Speed Dating for Delegates
Anger is an active emotion.
Recently, a friend of mine got divorced and her ex-wife, who was eventually going to move out to live with her parents, refused to pack and move until my friend ended up moving out to move to another state. This puzzled me. Why would she not be motivated to move out as soon as my friend had asked for the divorce?
I realized: she wasn't angry.
Sadness is a passive emotion.
Had my friend's ex-wife been more angry instead of sad, or rather, expressed her sadness with anger, perhaps she would have moved out much more quickly. But she didn't. She stayed were she was, sad, taking days off work to be sad, and she stewed in the life she was about to no longer have with the woman she loved but who no longer want to be with her. Sadness is immobilizing.
This story is an allegory for our greater political process in our country. I'm afraid that we are all sad; we're immobilized with this grief for the system we have when instead we should be angry.
Historically, nothing political has ever been done without anger. The Civil Rights movement is a perfect example, but here I will discuss the AIDS Coalition To Unleash Power, or ACT UP.
The AIDS epidemic in the 1980s was getting little to no political support or funding. When it was discussed in the political sphere, the tragedy of the lives lost was made to be a joke. The Reagan administration regularly teases reporters for being gay when the issue of the "gay plague" came up in press conferences.
Larry Kramer, playwright and activist, is one of the key members of ACT UP and one of the only surviving members. He was interviewed for the HBO documentary The Out List and in that interview he briefly describes ACT UP.
Everything changed in July 1981 with the announcement of what would be called AIDS. I helped to start two major organizations; Gay Men's Health Crisis and ACT UP. On the one hand, so many of our friends were dying and on the other hand we slowly had a small army of people that were working so very hard to save the rest of us. It was during that time that I realized, number one, how truly proud I am that I am a gay man and how truly wonderful I think gay people are.
I found that with AIDS the Times wasn't writing about us, nobody was writing about us, the Mayor wasn't answering phone calls, it was awful. People would rush up to me and say, "Have you heard of anything, is anything coming along, I don't think I'll be able to last much longer?" For many years there wasn't anything and you'd have to say to them, somehow, "Hold on, hold on." And give each other hugs.

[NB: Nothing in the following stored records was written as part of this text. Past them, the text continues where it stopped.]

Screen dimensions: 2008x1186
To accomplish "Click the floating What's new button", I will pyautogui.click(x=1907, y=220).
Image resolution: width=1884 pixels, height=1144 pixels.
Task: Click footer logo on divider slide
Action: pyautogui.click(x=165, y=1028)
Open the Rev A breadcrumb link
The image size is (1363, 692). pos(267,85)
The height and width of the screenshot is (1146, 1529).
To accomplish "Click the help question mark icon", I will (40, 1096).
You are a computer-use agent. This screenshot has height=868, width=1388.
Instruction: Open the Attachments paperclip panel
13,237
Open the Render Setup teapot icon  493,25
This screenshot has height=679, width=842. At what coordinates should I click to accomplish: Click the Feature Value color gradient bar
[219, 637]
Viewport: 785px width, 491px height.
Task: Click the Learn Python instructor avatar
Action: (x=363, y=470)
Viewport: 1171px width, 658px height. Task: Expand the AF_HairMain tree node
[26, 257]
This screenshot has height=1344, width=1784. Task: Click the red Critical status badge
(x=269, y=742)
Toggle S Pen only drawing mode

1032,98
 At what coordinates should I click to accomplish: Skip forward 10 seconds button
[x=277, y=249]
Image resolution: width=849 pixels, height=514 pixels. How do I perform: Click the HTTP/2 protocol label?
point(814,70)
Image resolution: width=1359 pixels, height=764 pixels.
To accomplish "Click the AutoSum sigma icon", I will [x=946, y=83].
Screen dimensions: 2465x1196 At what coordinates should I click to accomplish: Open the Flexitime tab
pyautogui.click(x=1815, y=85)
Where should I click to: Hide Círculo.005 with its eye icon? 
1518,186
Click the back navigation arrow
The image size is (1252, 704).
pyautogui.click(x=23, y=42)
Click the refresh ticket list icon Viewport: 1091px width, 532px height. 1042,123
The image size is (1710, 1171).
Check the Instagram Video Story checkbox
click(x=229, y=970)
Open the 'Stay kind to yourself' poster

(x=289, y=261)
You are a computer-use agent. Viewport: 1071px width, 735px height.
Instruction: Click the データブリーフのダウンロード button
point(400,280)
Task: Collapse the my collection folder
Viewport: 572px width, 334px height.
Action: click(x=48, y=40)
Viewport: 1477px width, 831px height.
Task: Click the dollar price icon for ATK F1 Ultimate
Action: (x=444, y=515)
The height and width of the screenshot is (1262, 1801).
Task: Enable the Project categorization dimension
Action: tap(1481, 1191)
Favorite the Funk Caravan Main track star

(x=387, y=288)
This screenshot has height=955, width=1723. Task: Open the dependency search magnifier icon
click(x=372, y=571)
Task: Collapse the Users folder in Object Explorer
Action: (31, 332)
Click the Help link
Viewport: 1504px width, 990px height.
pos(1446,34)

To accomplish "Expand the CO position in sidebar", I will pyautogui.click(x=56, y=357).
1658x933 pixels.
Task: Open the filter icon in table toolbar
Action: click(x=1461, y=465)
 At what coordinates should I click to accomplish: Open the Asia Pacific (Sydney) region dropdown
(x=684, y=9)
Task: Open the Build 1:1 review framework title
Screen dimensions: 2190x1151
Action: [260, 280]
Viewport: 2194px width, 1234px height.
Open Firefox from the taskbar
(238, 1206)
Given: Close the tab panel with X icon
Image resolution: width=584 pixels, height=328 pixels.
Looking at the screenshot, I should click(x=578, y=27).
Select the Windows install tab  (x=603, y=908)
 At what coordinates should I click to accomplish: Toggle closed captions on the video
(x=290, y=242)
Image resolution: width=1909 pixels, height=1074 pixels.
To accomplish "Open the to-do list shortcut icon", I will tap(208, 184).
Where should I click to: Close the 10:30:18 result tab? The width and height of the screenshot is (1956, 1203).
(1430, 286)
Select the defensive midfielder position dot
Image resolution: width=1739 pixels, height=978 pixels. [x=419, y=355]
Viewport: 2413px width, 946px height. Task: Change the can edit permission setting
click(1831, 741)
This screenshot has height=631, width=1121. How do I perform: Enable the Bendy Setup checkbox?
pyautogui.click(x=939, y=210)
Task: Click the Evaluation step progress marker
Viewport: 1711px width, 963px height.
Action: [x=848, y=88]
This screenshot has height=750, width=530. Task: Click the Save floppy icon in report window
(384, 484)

And ACT UP made itself. We began every meeting with announcing who had died since the last meeting, and, boy, if that wasn't enough to keep you going then I don't know what. The first meeting had two hundred the next meeting had three. We had a demonstration that following week on Wall Street, several thousand showed up, and we were born.
It got more radical as we went on and we decided to have a protest at St. Patrick's. We had all been trained in civil disobedience and it was very carefully choreographed, what we were going to do. Like all good actors, these guys and gals really got into their parts. They faced the alter and yelled at 'em, "Stop murdering us!" Cardinal Connor was having a fit. We were crucified ourselves the next day and on. Every major network, every major newspaper said the most awful things about ACT UP. How terrible we were, destroying peoples' right to worship. And people were scared. "What are we going to do, they hate us!" And I said, "No they don't, they're afraid of us. This is the best thing we've ever done. We're no longer just limp-wristed fairies. We're guys in jeans and Levis and boots. We're here, we have voices, and we're gonna fight back." It made us, that action at St. Patrick's.
Every treatment for HIV that is out there is out there because of us. Not from the government, not from any politician, not from any drug company. We forced all of those things into being by our anger and our fear. And that's what anger can get you. You do not get more with honey than with vinegar. Anger is a wonderful emotion. Very creative, if you know how to do it. I really truly felt that for some reason I'd been spared to tell this story. Everybody I know is dead, all my friends. I shouldn't say everyone, but almost. I'm still here. Ok, thank you God, I don't believe in you, but thank you anyway. This is what I'm going to do to pay back.
Anger made ACT UP. It saved people's lives. And people right now are dying in the streets, sometimes left there, and where is the anger?
I am angry. I am pissed off. I want change.
No matter what side of the aisle you are currently are on, we need to recognize that those sides and the aisle is bullshit. The elite political forces to clearly are not on the side of the citizens that it is unfathomable at this point that all people aren't also pissed off.
We do not live in a democracy, and this election is showing everyone that. That is bullshit. I want my voice to be heard equally to everyone else's and the only people who don't want that right now are the delegates and powerful within the Republican and Democratic parties.
I think it's time we do something. Bu first we have to get angry.